It's far too early to call it a revolt, but a growing number of banks are saying, "thanks, but no thanks" to money from the federal government.
Troubled by recent changes to the U.S. Treasury's bank rescue program and rising public resentment over financial bailouts, Wayzata-based TCF Financial Corp. asked permission from federal regulators Monday to return $361.2 million received less than four months ago.
TCF now joins at least two other institutions -- Chicago-based Northern Trust and Iberiabank Corp. of Lafayette, La. -- that have pulled out of the government's Troubled Asset Relief Program, or TARP, in which the government has bought hundreds of billions of dollars in preferred stock in banks across the country. TCF said it has sufficient funds to pay back the money and will not have to issue more shares.
"We took [the money] because, if we didn't, we would be labeled as someone who couldn't get it and must be troubled," said TCF Chief Executive Bill Cooper. "Now, if you got it ... you're stigmatized as evil people stealing from taxpayers."

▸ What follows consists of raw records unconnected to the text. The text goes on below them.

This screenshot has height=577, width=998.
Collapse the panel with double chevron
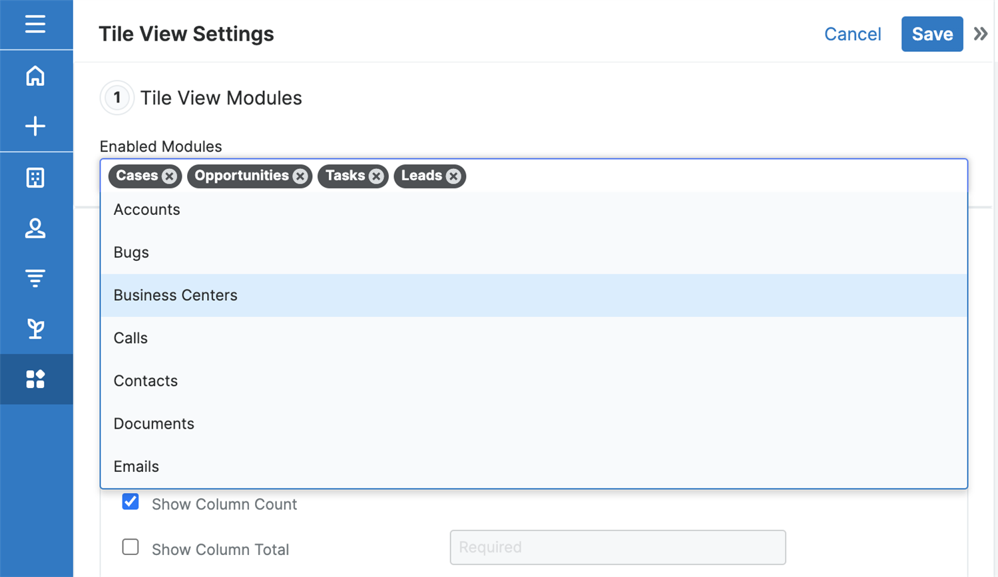pyautogui.click(x=980, y=34)
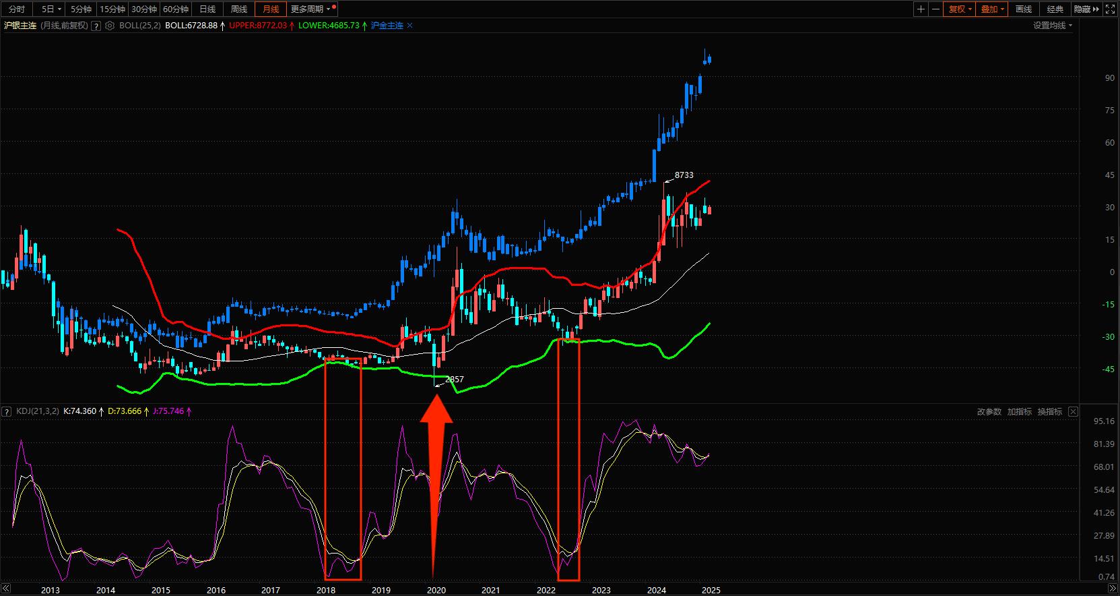Open the 复权 dropdown
The image size is (1120, 596).
(x=960, y=9)
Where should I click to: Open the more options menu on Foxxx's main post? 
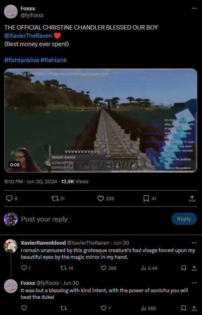click(194, 8)
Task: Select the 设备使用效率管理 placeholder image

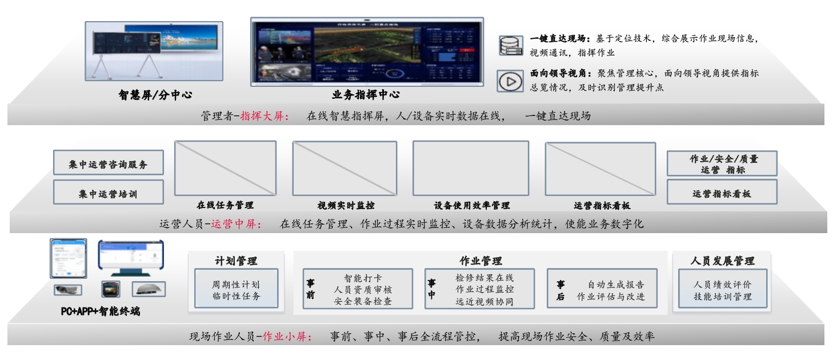Action: [x=471, y=168]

For some bankers, what began as a cheap source of capital from the federal government has become a source of stigma and aggravation. Indeed, congressional leaders have publicly scolded large banks for taking lavish trips and holding swank parties after receiving federal assistance. TCF was criticized after word leaked that the bank had a team-building event for about 180 of its managers at a ski resort near Aspen, Colo. Meanwhile, Northern Trust came under attack following reports that the bank flew hundreds of clients and employees to Los Angeles for a golf tournament it sponsors, put them up in luxury hotels, and then hired entertainers such as Sheryl Crow and Earth, Wind and Fire to entertain them.

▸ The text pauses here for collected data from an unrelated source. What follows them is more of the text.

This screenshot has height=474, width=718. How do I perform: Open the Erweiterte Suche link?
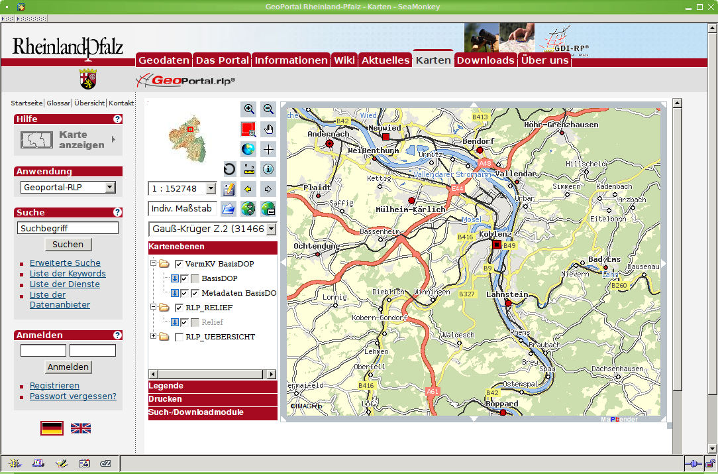pos(65,263)
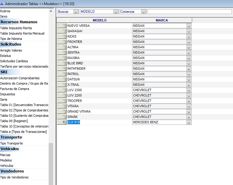Select Modelos in the sidebar
Viewport: 233px width, 185px height.
click(6, 160)
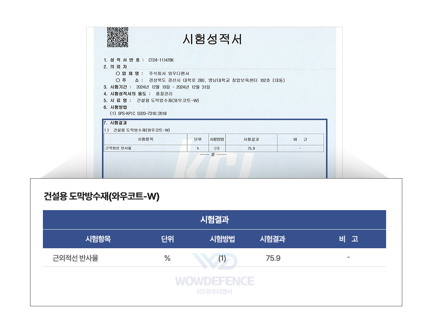Click the 비 고 column header in blue table
The image size is (429, 334).
pos(348,239)
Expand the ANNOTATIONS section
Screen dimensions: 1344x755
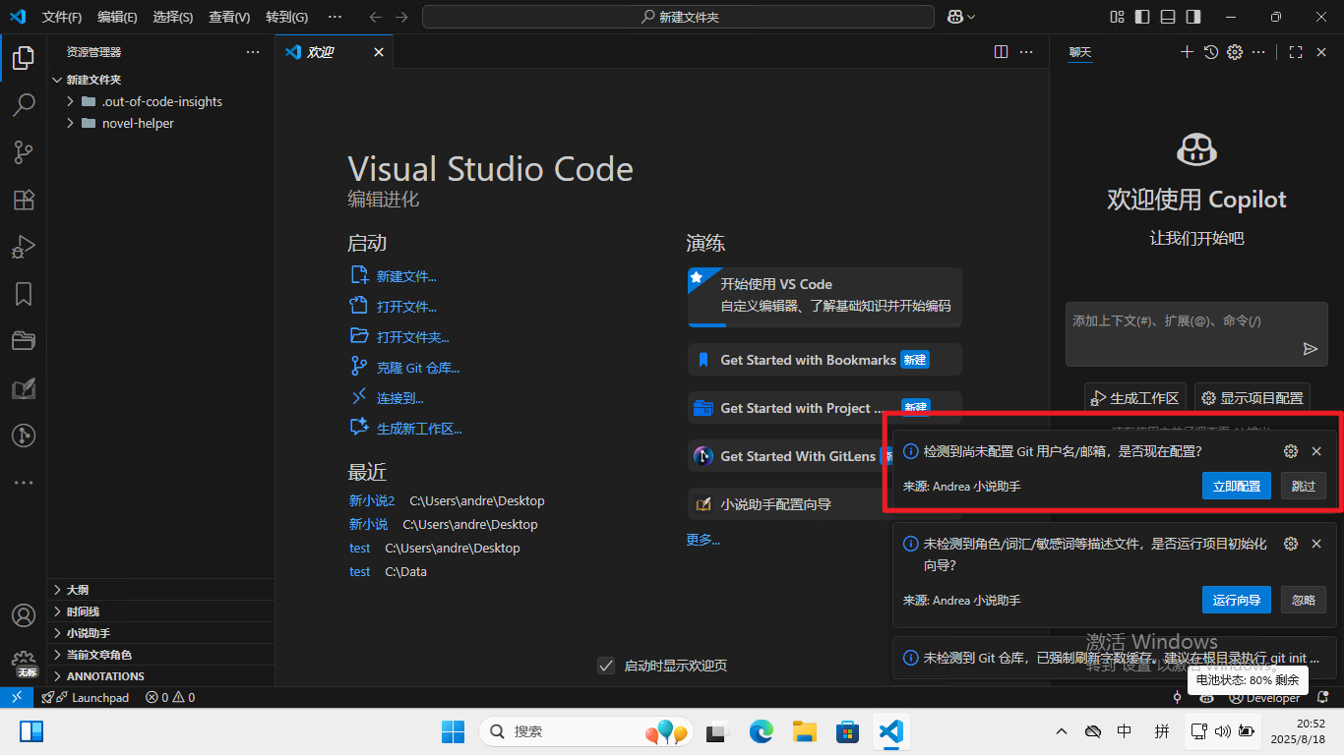(105, 676)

As public criticism of the program has intensified, the federal government has reacted by tightening restrictions. Under recent amendments to TARP, compensation for TCF's 25 highest-paid employees would be capped at $400,000 a year -- well below what some executives at TCF currently make. Last year, all five of TCF's senior executive officers made more than $400,000 in total compensation, including salary, stock and executive perks such as club memberships and use of the corporate jet. Former President and CEO Lynn Nagorske made $7.5 million in total compensation, including $4.1 million in separation pay after his resignation last June.
Banks are also under increased pressure to show that they are actually lending more if they received bailout funds.
Now, some of the banks that came to the government with cap in hand are saying they didn't need public funds after all.